When muscles and surrounding soft tissue gets stuck, the body starts formulating additional, extra tissue similar to scar tissue that you experience on the surface of your skin. Breaking up these sticky bonds with deep tissue compression is actually how Myofascial Release is effective in restoring elasticity to the muscle tissues.
Deep compression of the tissues helps to break up fascia and relax tight muscles and adhesions formed between and around muscle layers. This deep compression also allows for normal blood flow to return, restoration of healthy tissue, reduction of the stress hormone cortisol and activates the parasympathetic nervous system; the system responsible for relaxing the body.
The body naturally wants to heal and be healthy, but an assist is necessary to restore optimal muscle and tissue health.

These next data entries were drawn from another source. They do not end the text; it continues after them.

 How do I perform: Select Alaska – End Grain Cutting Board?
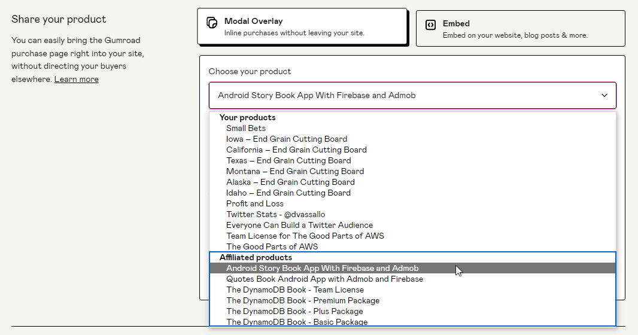[290, 182]
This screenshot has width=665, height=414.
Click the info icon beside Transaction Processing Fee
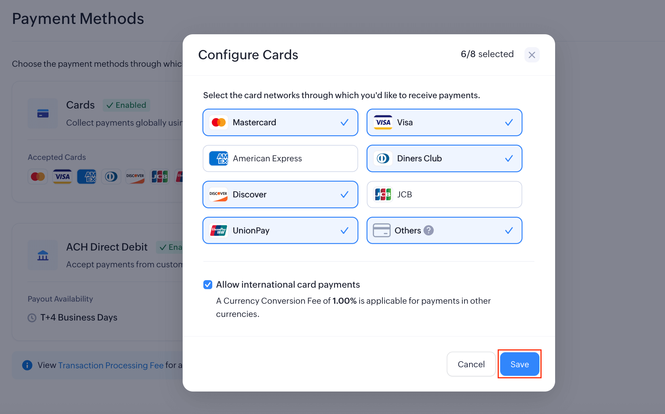(x=27, y=365)

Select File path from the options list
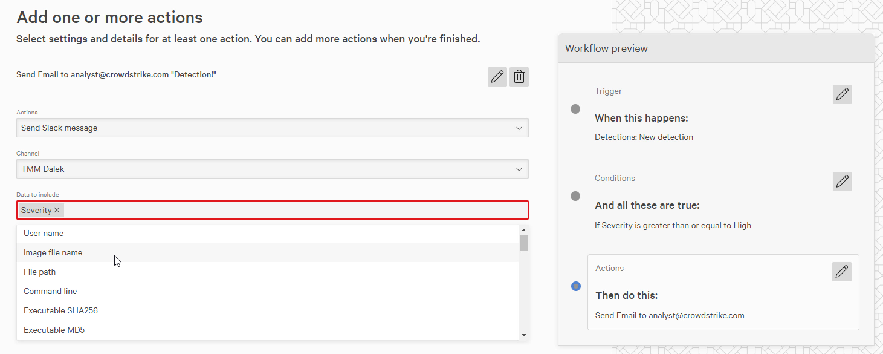[39, 272]
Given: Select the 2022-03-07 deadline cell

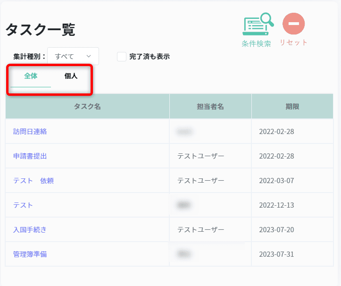Looking at the screenshot, I should click(x=276, y=181).
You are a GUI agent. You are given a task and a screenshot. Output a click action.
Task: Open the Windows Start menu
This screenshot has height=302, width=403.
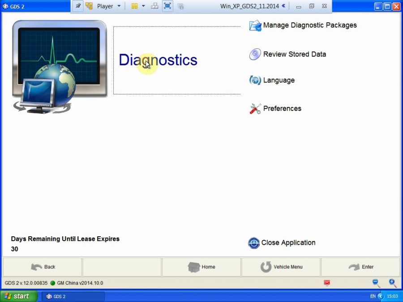tap(18, 296)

When fascia is damaged or traumatized it can become too tight and cause a number of problems such as:
- Muscle pain and spasms
- Chronic back and neck pain
- Recurring Injuries
- Sciatica Pain
- Breathing Difficulties
- Sensations such as numbness and pins and needles
- Poor Posture and reduced flexibility
Myofascial Release has been used effectively used for:
- Low back pain
- Neck stiffness
- Shoulder injuries
- Arthritic conditions
- Sports injuries
- Increased range of motion and flexibility
- Enhancing performance
Diminishes aches & pains
flexible tissue become tight due To:
- Traumas, such as a fall or car accident
- Work Injuries
- Poor Posture and Movement Patterns
- Lack of Stretching such as prolonged sitting or standing
- Emotional/Psychological Stress
- Repetitive motions, such as factory work or keyboarding
Myofascial Release Foam Roller
Why Does it hurt when using our tools?
People new to myofascial release and foam rolling find that it can be uncomfortable at times, especially for neglected overly tight areas. Usually this is an indication you found an area that needs attention. When sensory receptors are compressed it can feel uncomfortable, this is normal. With time and each mobility session you will get more comfortable with finding and alleviating painful areas through your mobility training.

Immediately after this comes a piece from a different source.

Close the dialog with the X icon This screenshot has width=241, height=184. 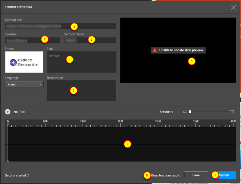pos(233,7)
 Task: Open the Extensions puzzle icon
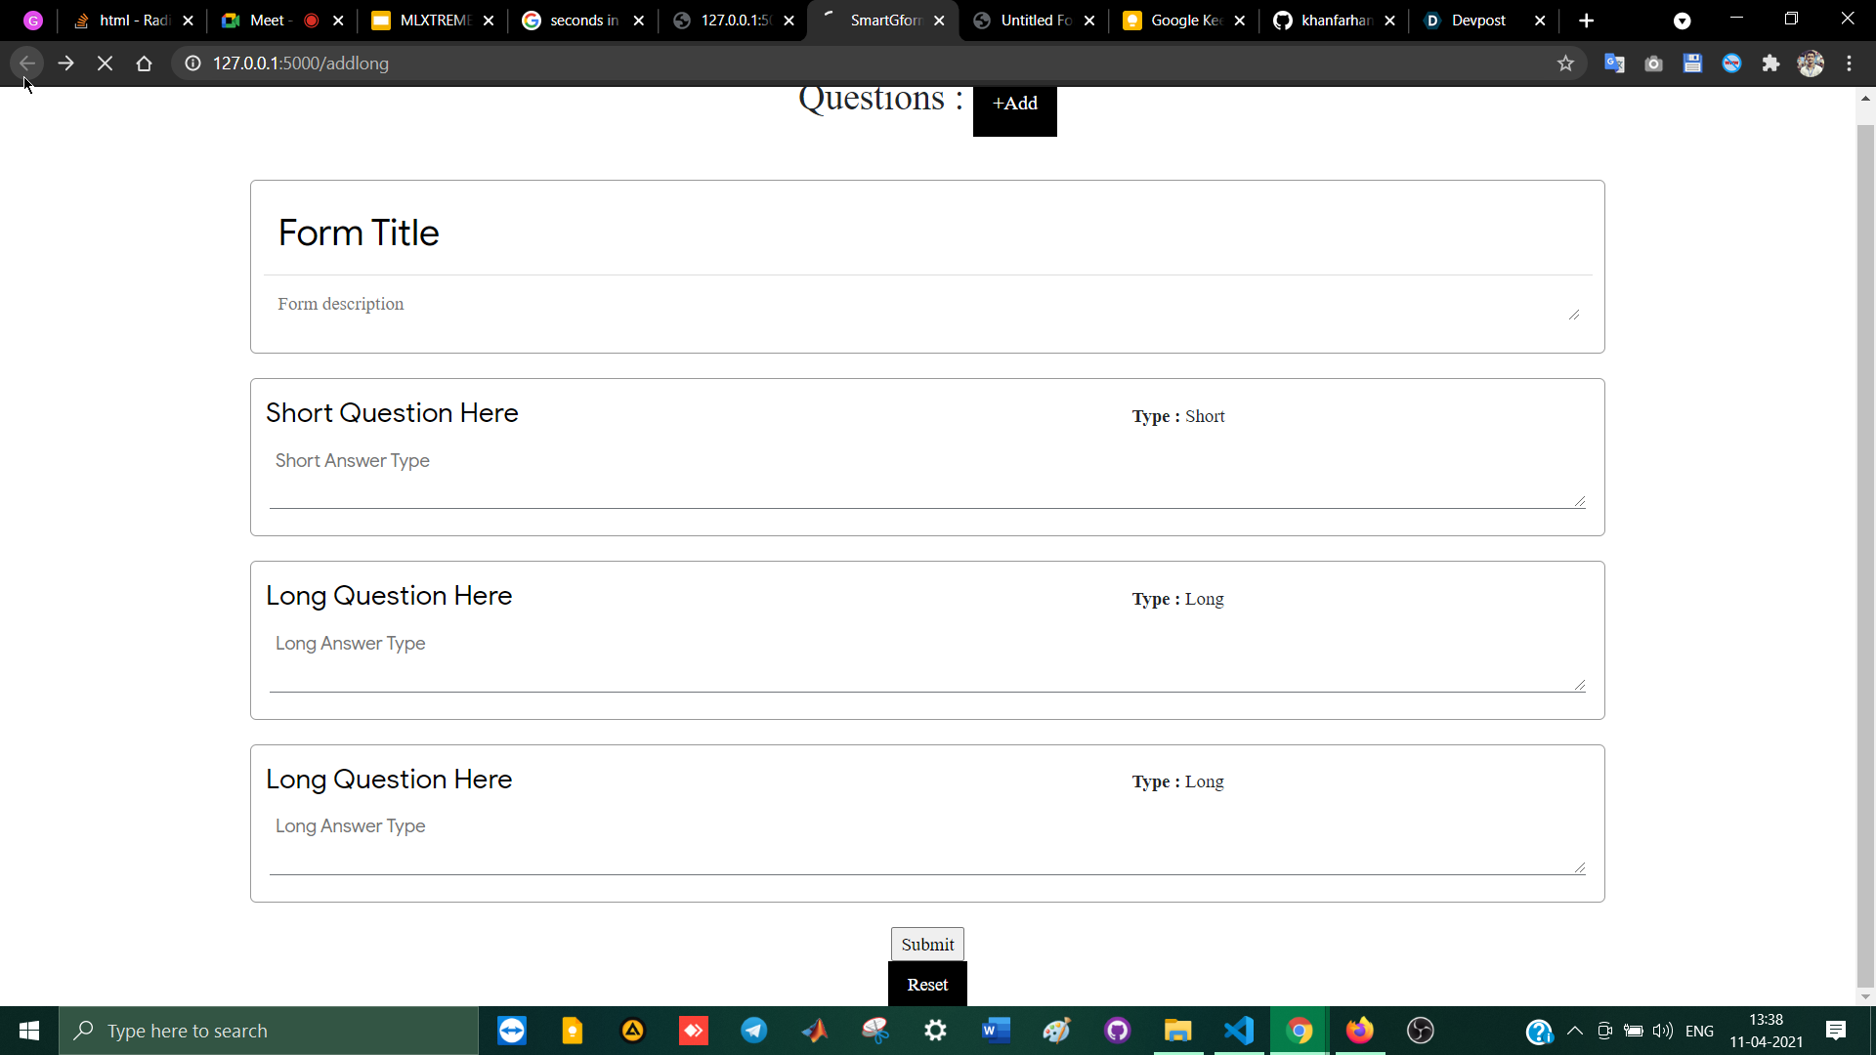(1770, 63)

For many, the idea of a deep tissue massage is easy to understand. Essentially that's what myofascial release is, except you are the one controlling the pace and pressure. Self-myofascial release provides you the ability to control the healing and recovery process by applying pressure in precise locations to best fit your needs.
Keep in Mind that your goal through your mobility time is to find and "fix" areas that need attention; Seek And Destroy muscle knots and bunched up tissue through the self maintenance of Self-myofascial Release.
The goal to any corrective recovery technique is to get you back to the point of normal functioning, as if nothing was wrong in the first place. When was the last time you trained like you were a teenager, going hard without a second thought, and injuries were something that only happened due to physical trauma?
It is always recommended to consult with your physician or physical therapist for any sharp pains and get approval before starting any type of home therapy.